By: Alexandra Kinias
It’s not just the brutality of the acid attacks, the images of the maimed and disfigured faces or the agonizing testimonials of women who survived this heinous crimes that keep me awake at night, but also the incompetence of the governments to protect women and the negligence to bring criminals to justice add more horror to my nightmares.
Vitrolage, throwing acid on women’s faces with the sole purpose of deforming them is a common act of terrorism against women practiced all over the world. However, it is notably widespread in South East Asia from Afghanistan to Cambodia. The attacks are mostly carried out by husbands, boyfriends and rejected suitors. In Afghanistan incidents are reported that the Taliban target girls who dare to attend school.
Underprivileged young women drowning in poverty view marriage as a refuge for improving the conditions they are living in. Their faces are their only assets they own that guarantee them a husband and that’s why their faces are targeted. By disfiguring their physical attractiveness, acid throwers rob them a decent future and destine them to a life of misery and shame, for the simple reason of not yielding to their threats. In such cultures, only the message of fear and submission resonate in the minds of the young girls as they witness women being maimed for believing they can express their voice, stand out for their rights to go to school or end a marriage, sometimes they were forced into. The price for free choice for these women is very high.
Sulfuric and hydrochloric acid, the weapons used to carry out these cruel crimes, are sold in the streets without government control, as cheap as few cents a liter. Once thrown onto the face of women, some as young as fifteen years old, it burns the skin, melts the bones, blinds if sprayed on the eyes and condemns the victim to a lifetime of trauma and misery. Most of these attacks go unreported in fear of further retaliation. In these countries the bribery and corruption of police officers and judges guarantee the freedom of the attackers. Only a handful of the few cases that are reported come to a closure where the criminals are brought to justice, probably to satisfy the organizations that are fighting for the cause. It is ironic that in Bangladesh where the punishment for acid throwers is the death penalty, the rate of the crimes is increasing.
Because women in these societies are considered cheap commodities with no rights, victims of the attacks endure the pain and shame of these crimes alone, often ostracized from their community and families. Some women went through as many as twenty five reconstructive surgeries, yet after this long painful journey, they never attained their looks again, and they will never do. The psychological challenge of coping with their new images is grave.

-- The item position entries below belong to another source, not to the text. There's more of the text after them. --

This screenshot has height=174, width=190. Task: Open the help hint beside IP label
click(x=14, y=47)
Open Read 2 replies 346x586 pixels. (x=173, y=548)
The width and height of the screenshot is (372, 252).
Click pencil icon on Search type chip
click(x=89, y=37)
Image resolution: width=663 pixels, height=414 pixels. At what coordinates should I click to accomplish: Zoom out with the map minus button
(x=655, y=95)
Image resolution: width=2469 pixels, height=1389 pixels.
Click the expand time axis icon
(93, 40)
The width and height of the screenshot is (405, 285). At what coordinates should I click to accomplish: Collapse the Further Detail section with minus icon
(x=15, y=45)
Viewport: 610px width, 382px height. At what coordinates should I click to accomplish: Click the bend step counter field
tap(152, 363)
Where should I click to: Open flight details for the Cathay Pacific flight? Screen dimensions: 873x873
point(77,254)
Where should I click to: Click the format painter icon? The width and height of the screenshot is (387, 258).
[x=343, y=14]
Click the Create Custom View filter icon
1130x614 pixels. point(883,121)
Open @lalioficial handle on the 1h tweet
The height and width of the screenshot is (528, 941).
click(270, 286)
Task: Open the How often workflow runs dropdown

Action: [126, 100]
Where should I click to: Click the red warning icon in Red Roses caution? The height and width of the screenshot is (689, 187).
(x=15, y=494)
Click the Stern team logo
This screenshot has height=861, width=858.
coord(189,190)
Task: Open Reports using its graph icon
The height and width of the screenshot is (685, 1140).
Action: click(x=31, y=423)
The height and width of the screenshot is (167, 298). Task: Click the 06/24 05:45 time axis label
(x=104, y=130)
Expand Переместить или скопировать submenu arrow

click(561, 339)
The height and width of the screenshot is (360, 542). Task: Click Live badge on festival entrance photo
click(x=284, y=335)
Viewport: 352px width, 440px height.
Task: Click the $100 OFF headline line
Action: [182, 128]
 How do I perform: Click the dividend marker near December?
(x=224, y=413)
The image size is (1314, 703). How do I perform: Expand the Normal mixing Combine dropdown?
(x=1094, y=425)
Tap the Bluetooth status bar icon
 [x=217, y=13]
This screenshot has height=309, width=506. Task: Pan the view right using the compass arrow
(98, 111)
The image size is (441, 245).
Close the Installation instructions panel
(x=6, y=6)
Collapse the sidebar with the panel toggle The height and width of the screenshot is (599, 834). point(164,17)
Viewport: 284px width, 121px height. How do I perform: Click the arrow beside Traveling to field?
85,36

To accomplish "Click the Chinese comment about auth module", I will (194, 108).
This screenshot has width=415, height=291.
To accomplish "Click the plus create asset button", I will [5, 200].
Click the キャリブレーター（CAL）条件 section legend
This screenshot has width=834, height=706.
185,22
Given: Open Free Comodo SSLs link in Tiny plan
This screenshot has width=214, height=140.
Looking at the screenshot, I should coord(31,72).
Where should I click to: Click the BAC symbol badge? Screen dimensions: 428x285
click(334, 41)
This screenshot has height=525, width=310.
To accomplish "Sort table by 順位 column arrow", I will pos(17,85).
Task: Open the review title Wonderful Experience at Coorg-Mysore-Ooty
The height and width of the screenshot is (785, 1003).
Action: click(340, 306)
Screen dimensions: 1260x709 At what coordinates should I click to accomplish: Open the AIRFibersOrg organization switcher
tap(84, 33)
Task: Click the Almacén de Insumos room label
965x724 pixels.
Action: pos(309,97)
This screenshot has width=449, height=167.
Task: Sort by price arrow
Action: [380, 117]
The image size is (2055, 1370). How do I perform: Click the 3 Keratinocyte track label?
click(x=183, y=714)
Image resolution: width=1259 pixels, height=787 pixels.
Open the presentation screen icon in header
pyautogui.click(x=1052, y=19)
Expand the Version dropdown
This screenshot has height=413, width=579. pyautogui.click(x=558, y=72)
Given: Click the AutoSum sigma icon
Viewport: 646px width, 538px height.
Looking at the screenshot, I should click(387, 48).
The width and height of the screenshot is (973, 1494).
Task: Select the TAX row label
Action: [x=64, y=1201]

In these male dominant societies, governments turn a blind eye on the atrocities women are subjected to. Since most of these women live under poverty levels, the expenses of the surgeries and counseling are paid by NGOs and charitable organizations that are carrying the burden to supply moral, medical and financial support to the victims. They are also giving a voice to these women by publicizing the magnitude of the crimes for the world to take note, in an effort to put international pressure on the governments to react. That might help end the silence and culture of impunity surrounding this kind of terrorism. Unless the systems that are harboring these criminals change and the governments take responsibility to fight them, this act of terror against women will continue. And more lives will be destroyed.